_INPUT DATA_.

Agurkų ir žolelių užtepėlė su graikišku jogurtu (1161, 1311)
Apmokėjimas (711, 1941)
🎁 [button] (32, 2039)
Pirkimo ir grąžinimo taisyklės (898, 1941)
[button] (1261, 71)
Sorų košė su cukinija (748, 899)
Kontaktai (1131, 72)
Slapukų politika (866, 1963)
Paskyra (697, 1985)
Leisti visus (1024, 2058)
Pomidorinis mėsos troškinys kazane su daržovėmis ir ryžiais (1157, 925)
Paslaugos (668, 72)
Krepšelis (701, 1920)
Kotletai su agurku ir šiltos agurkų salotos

_WHAT THE TASK ASKS_. Please copy the material above without changing a single word.

_PROBLEM SOLUTION_.
Agurkų ir žolelių užtepėlė su graikišku jogurtu (1161, 1311)
Apmokėjimas (711, 1941)
🎁 [button] (32, 2039)
Pirkimo ir grąžinimo taisyklės (898, 1941)
[button] (1261, 71)
Sorų košė su cukinija (748, 899)
Kontaktai (1131, 72)
Slapukų politika (866, 1963)
Paskyra (697, 1985)
Leisti visus (1024, 2058)
Pomidorinis mėsos troškinys kazane su daržovėmis ir ryžiais (1157, 925)
Paslaugos (668, 72)
Krepšelis (701, 1920)
Kotletai su agurku ir šiltos agurkų salotos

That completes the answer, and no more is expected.